Les populistes l’ont emporté, mais cette appellation fourre-tout désormais devenue péjorative n’est guère éclairante. Cette étiquette est indistinctement collée à ceux qui ne jouent pas le jeu, qui sont irresponsables et refusent les contraintes européennes en vigueur.

C’est précisément ce qui est revendiqué ! Et la réédition du départ forcé de Silvio Berlusconi de 2011 orchestré par Jean-Claude Trichet (à l’époque président de la BCE) n’aurait pas de sens aujourd’hui, faute de disposer des appuis parlementaires à une solution gouvernementale alternative raisonnable… L’épisode Mario Monti n’est pas renouvelable, et d’ailleurs il avait fait chou blanc.

L’Italie a deux énormes points faibles, la dette privée détenue par ses banques sous forme de prêts toxiques et sa dette publique. Si la crise de cette dernière est réactivée, comment les autorités italiennes pourront-elles répliquer ? La BCE pourra monter au créneau afin de concrétiser la promesse de Mario Draghi de « faire tout ce qui sera nécessaire », et tout sera reparti. La dette italienne devenant clairement insoutenable, il ne sera plus possible de nier cette évidence en raison de ses énormes implications. Une mise à plat de la dette dans toute l’Europe s’imposera, la dernière chose qui est souhaitée.

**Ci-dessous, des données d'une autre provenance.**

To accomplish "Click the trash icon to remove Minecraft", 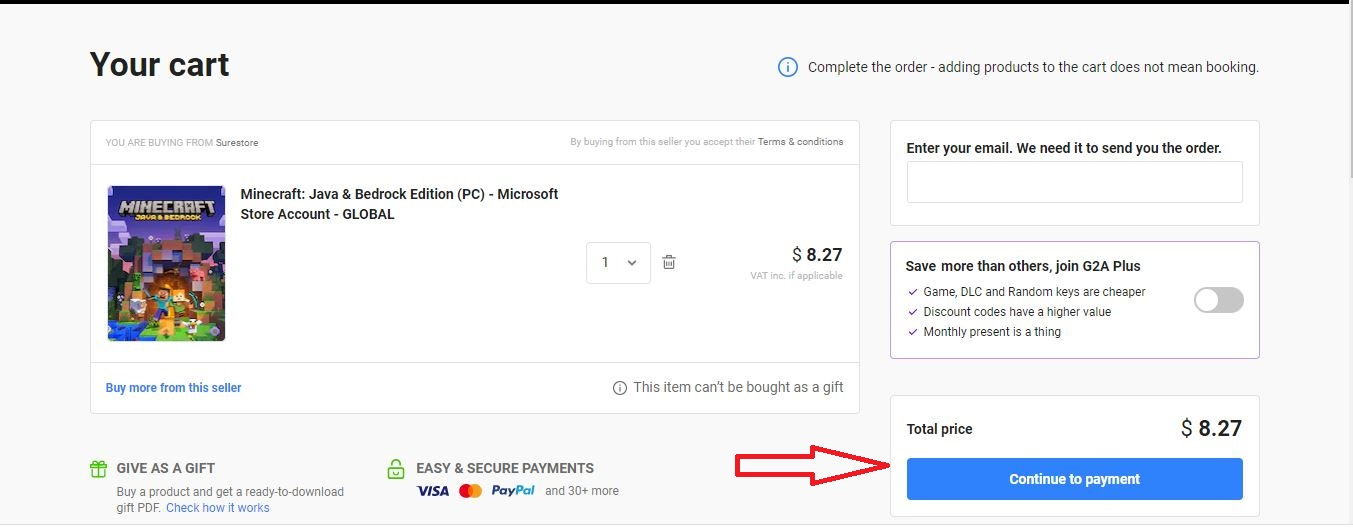I will (669, 263).
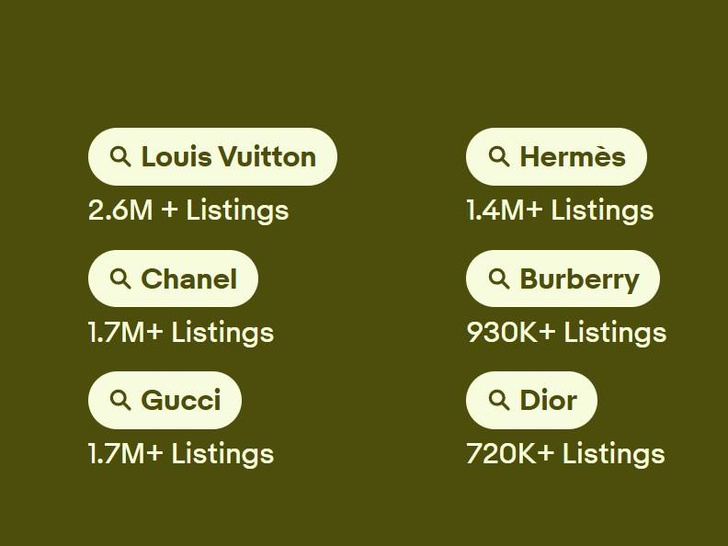Click the 2.6M + Listings text
The width and height of the screenshot is (728, 546).
coord(188,211)
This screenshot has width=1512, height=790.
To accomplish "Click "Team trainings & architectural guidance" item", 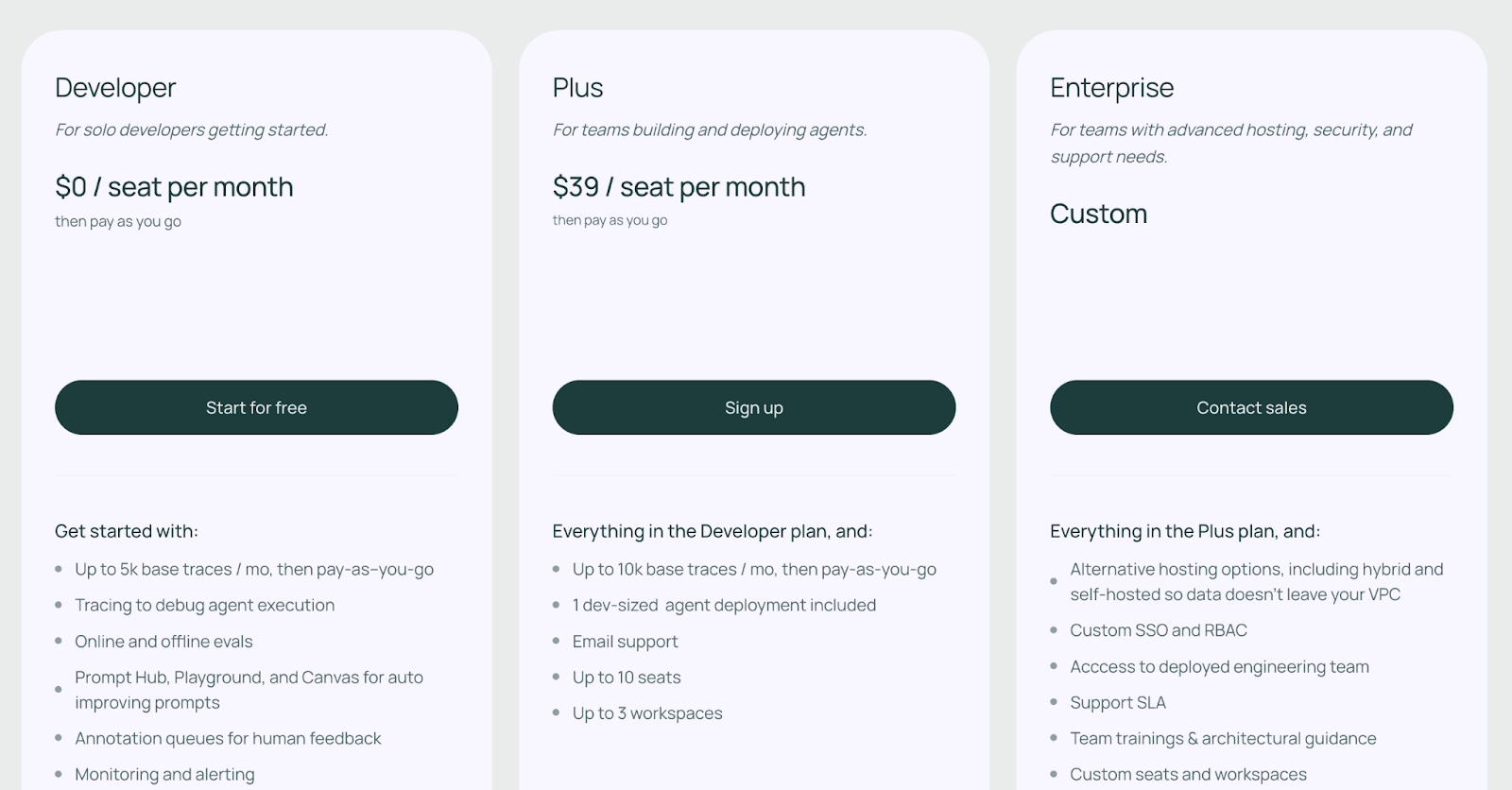I will coord(1223,738).
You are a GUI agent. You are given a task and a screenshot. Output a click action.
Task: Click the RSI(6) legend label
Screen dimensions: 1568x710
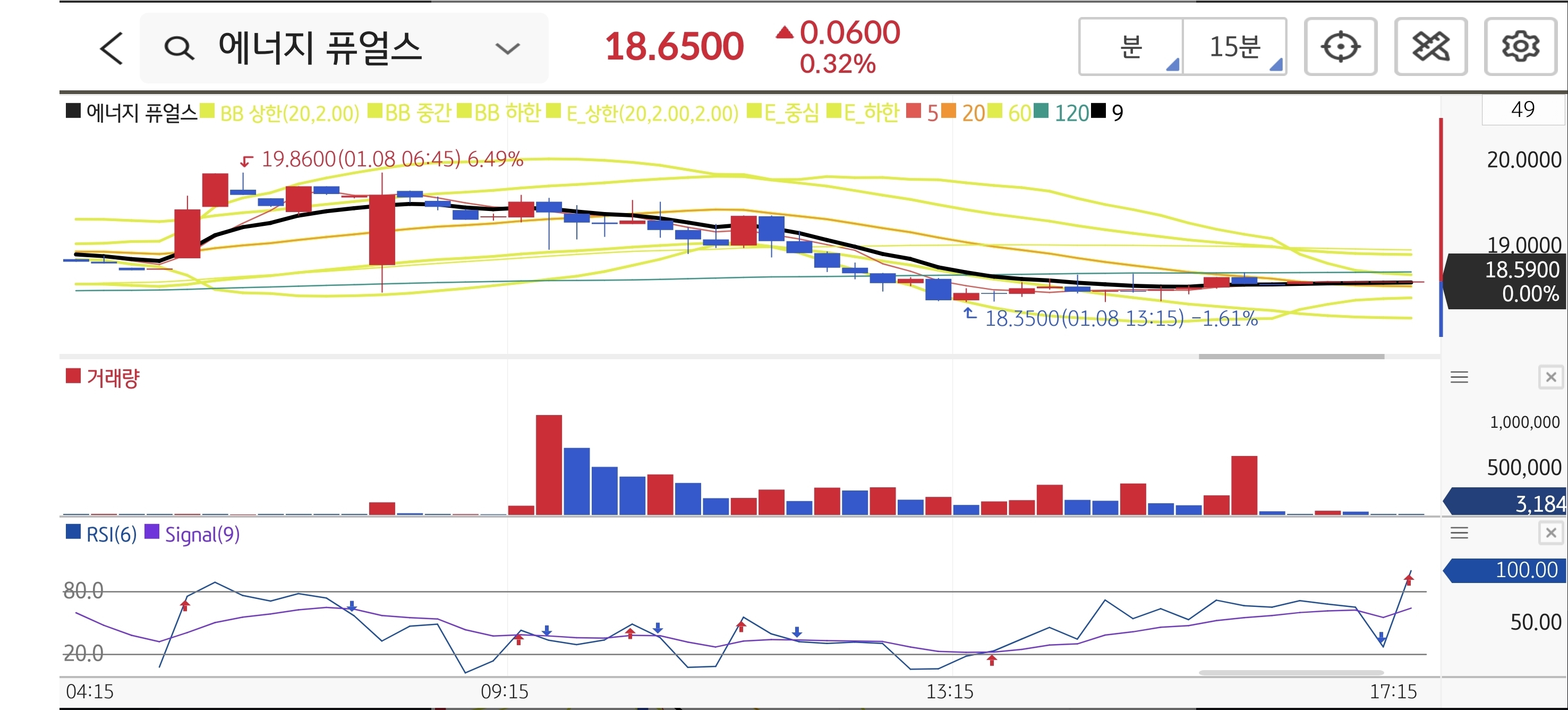(x=111, y=535)
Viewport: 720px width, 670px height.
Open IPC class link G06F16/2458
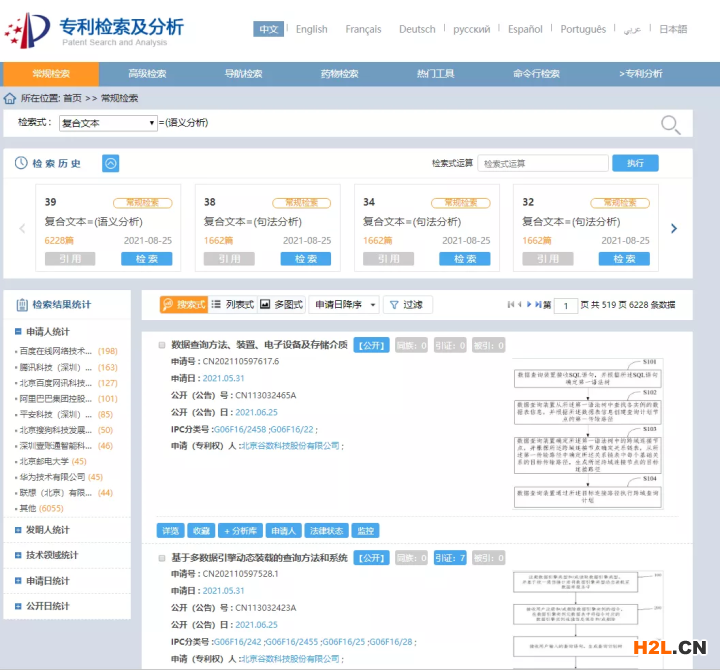(x=240, y=429)
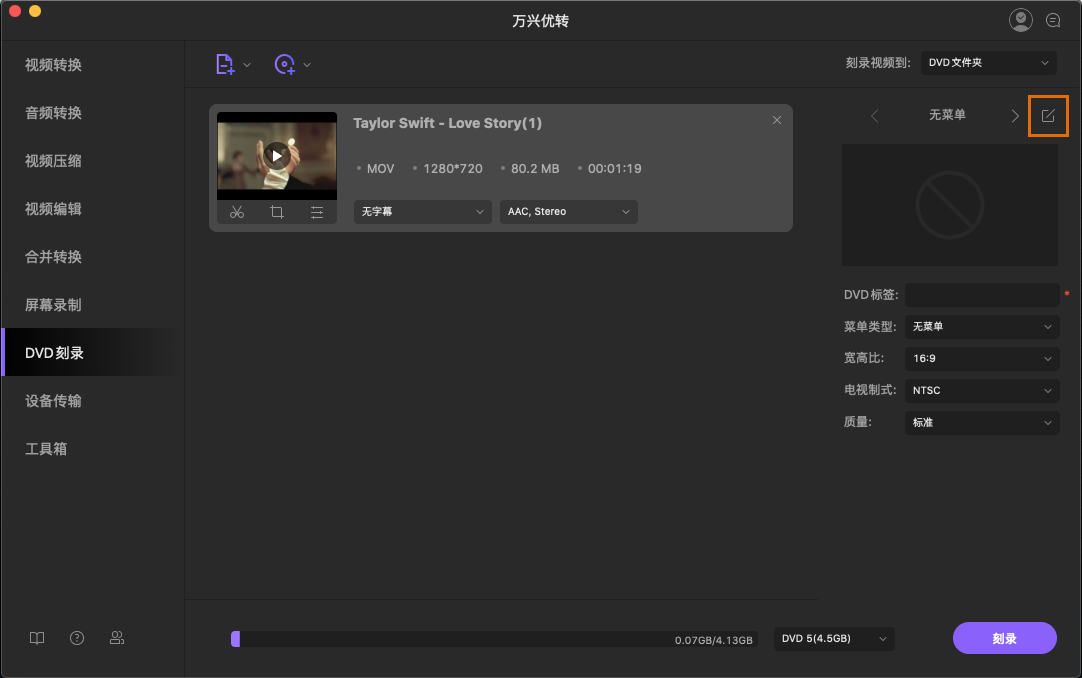Open the DVD menu editor via the pencil icon
The height and width of the screenshot is (678, 1082).
[1048, 116]
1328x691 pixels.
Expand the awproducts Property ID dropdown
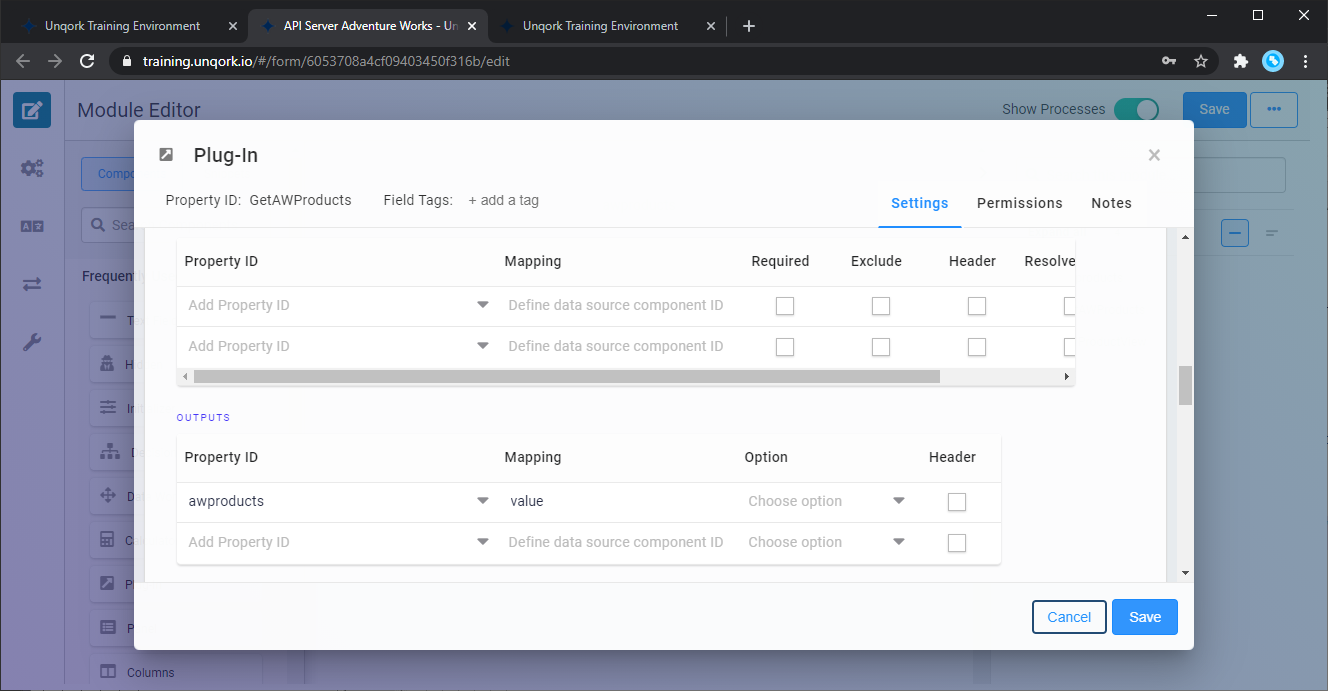click(483, 501)
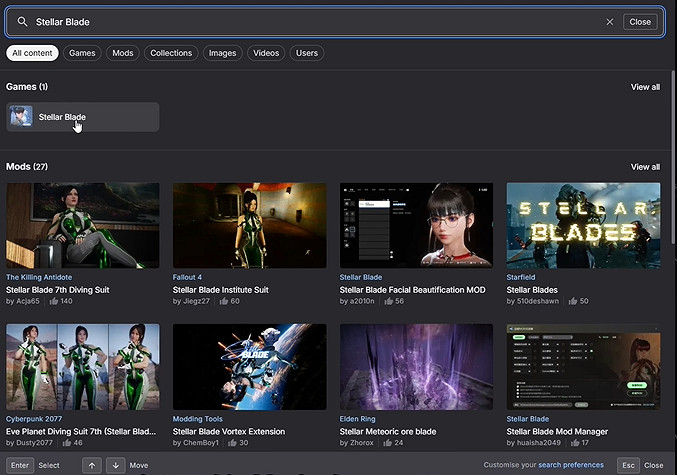Viewport: 677px width, 475px height.
Task: Click the down arrow Move key icon
Action: click(x=116, y=465)
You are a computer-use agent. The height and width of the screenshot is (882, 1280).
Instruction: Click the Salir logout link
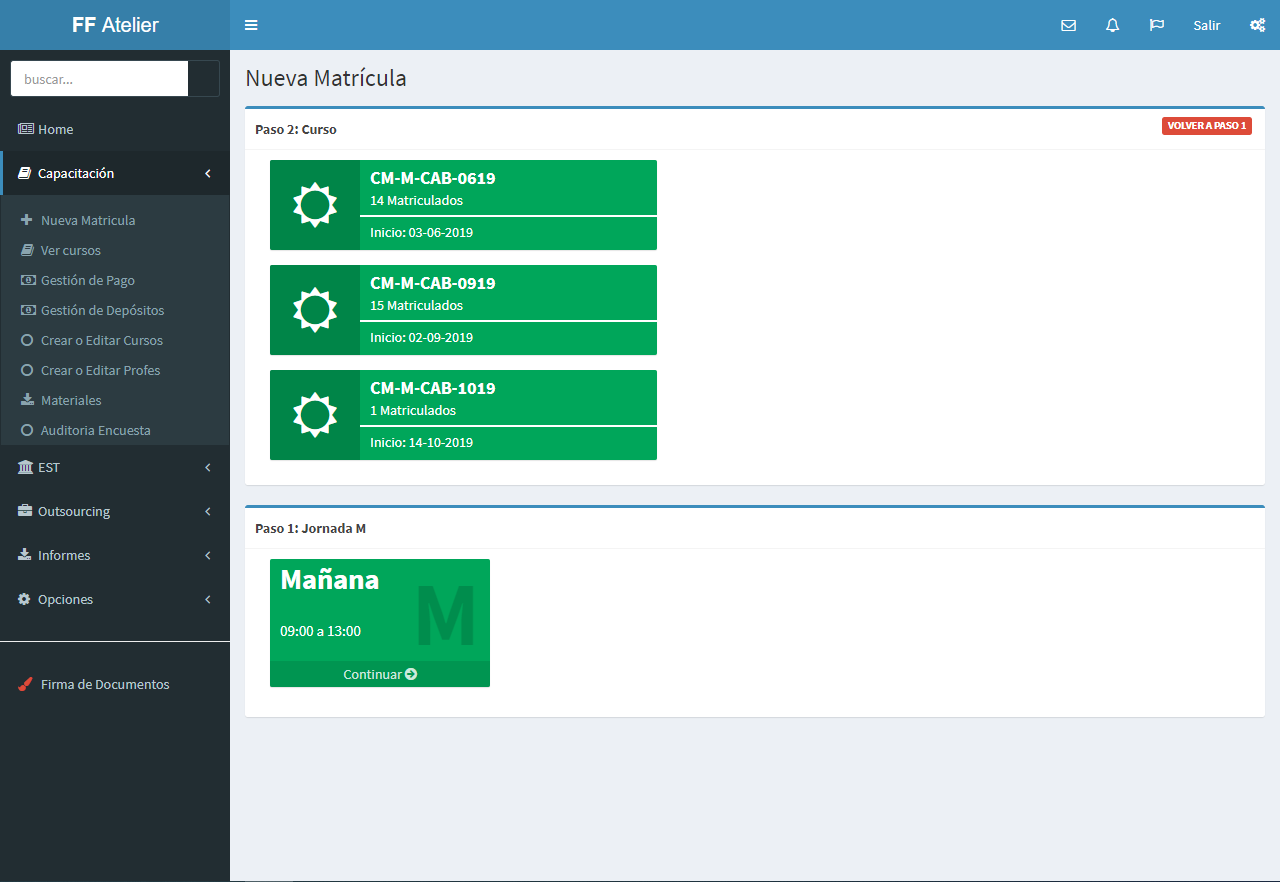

Sous Matteo Renzi, le gouvernement italien n’a cessé d’approuver au niveau communautaire des décisions qui ne lui convenaient pas, espérant trouver des biais pour ne pas avoir à les appliquer.

Demain, que va-t-il rester d’autre comme solution pour la majorité actuelle que de plier pour rentrer dans le rang ou de sortir de l’euro ? Cela renverra à la solution d’une monnaie parallèle que Yanis Varoufakis et James Galbraith avaient imaginée pour la Grèce et qu’Alexis Tsipras avait refusée, scellant la fin de leur collaboration

Tout en excluant une alliance entre eux, la Ligue et le M5S revendiquent un pouvoir dont ils n’ont pas seuls les moyens. Faute d’alliance, reste l’option d’une scission au sein du PD.